◆ Requirements: Copy out the commentary on Psalm 29 and its passage from Virgil below in full, word for word.

◆ Source passage:
-- begin --
The Lord will give strength - Prosperity in our secular affairs; success in our enterprises; and his blessing upon our fields and cattle.
The Lord will bless his people with peace - Give them victory over their enemies, and cause the nations to be at peace with them; so that they shall enjoy uninterrupted prosperity. The plentiful rain which God has now sent is a foretaste of his future blessings and abundant mercies.
In the note on Psalm 29:10; I have referred to the following description taken from Virgil. Did he borrow some of the chief ideas in it from the 29th Psalm? The reader will observe several coincidences.
Interea magno misceri murmure pontum,
Emissamque hyemem sensit Neptunus, et imis
Stagna refusa vadis: graviter commotus, et alto
Prospiciens, summa placidum caput extulit unda.
Disjectam Aeneae toto videt aequore classem,
Fluctibus oppressos Troas, coelique ruina.
Eurum ad se zephyrumque vocat: dehinc talia fatur
Sic ait: et dicto citius tumida aequora placat,
Collectasque fugat nubes, solemque reducit.
Cymothoe simul, et Triton adnixus acuto
Detrudunt naves scopulo; levat ipse tridenti;
Et vastas aperit syrtes, et temperat aequor,
Atque rotis summas levibus perlabitur undas.
Sic cunctus pelagi cecidit fragor, aequora postquam
Prospiciens genitor, caeloque invectus aperto,
Flectit equos, curruque volans dat lora secundo.
Aen. lib. i., ver. 124.
"Mean time, imperial Neptune heard the sound
Of raging billows breaking on the ground.
Displeased, and fearing for his watery reign,
He rears his awful head above the main,
Serene in majesty; then rolled his eyes
Around the space of earth, of seas, and skies.
He saw the Trojan fleet dispersed, distressed,
By stormy winds and wintry heaven oppressed.
He summoned Eurus and the Western Blast,
And first an angry glance on both he cast;
Then thus rebuked.
He spoke; and while he spoke, he soothed the sea,
Dispelled the darkness, and restored the day.
-- end --
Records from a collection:
-- begin --
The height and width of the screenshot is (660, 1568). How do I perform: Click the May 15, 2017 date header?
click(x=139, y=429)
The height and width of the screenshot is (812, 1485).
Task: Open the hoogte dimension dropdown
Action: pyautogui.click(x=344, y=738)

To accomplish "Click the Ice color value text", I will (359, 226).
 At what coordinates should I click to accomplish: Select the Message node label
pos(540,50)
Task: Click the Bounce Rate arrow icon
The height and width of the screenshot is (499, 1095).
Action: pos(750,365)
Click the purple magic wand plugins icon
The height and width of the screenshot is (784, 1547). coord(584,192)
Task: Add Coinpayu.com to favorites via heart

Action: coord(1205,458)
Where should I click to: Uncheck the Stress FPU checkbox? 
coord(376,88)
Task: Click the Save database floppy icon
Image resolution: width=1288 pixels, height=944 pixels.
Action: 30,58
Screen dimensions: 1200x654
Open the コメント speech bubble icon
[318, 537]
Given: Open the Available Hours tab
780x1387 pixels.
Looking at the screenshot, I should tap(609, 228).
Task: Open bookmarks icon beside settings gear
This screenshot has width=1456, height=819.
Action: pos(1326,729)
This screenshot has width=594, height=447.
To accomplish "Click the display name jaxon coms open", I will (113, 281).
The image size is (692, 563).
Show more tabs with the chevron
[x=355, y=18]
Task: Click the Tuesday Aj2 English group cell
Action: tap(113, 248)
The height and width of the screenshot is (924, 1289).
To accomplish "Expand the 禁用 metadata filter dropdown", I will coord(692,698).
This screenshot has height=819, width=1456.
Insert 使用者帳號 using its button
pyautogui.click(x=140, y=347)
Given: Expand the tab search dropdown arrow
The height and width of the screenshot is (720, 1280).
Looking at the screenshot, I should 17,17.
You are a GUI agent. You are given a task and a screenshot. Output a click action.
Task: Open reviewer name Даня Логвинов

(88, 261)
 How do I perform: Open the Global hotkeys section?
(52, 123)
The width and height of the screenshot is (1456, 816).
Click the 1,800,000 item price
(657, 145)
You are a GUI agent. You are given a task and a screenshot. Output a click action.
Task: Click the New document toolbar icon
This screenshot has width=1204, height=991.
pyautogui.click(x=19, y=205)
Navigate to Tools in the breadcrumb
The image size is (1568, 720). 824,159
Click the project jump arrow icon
-- end --
◆ Task output:
The Lord will give strength - Prosperity in our secular affairs; success in our enterprises; and his blessing upon our fields and cattle.
The Lord will bless his people with peace - Give them victory over their enemies, and cause the nations to be at peace with them; so that they shall enjoy uninterrupted prosperity. The plentiful rain which God has now sent is a foretaste of his future blessings and abundant mercies.
In the note on Psalm 29:10; I have referred to the following description taken from Virgil. Did he borrow some of the chief ideas in it from the 29th Psalm? The reader will observe several coincidences.
Interea magno misceri murmure pontum,
Emissamque hyemem sensit Neptunus, et imis
Stagna refusa vadis: graviter commotus, et alto
Prospiciens, summa placidum caput extulit unda.
Disjectam Aeneae toto videt aequore classem,
Fluctibus oppressos Troas, coelique ruina.
Eurum ad se zephyrumque vocat: dehinc talia fatur
Sic ait: et dicto citius tumida aequora placat,
Collectasque fugat nubes, solemque reducit.
Cymothoe simul, et Triton adnixus acuto
Detrudunt naves scopulo; levat ipse tridenti;
Et vastas aperit syrtes, et temperat aequor,
Atque rotis summas levibus perlabitur undas.
Sic cunctus pelagi cecidit fragor, aequora postquam
Prospiciens genitor, caeloque invectus aperto,
Flectit equos, curruque volans dat lora secundo.
Aen. lib. i., ver. 124.
"Mean time, imperial Neptune heard the sound
Of raging billows breaking on the ground.
Displeased, and fearing for his watery reign,
He rears his awful head above the main,
Serene in majesty; then rolled his eyes
Around the space of earth, of seas, and skies.
He saw the Trojan fleet dispersed, distressed,
By stormy winds and wintry heaven oppressed.
He summoned Eurus and the Western Blast,
And first an angry glance on both he cast;
Then thus rebuked.
He spoke; and while he spoke, he soothed the sea,
Dispelled the darkness, and restored the day.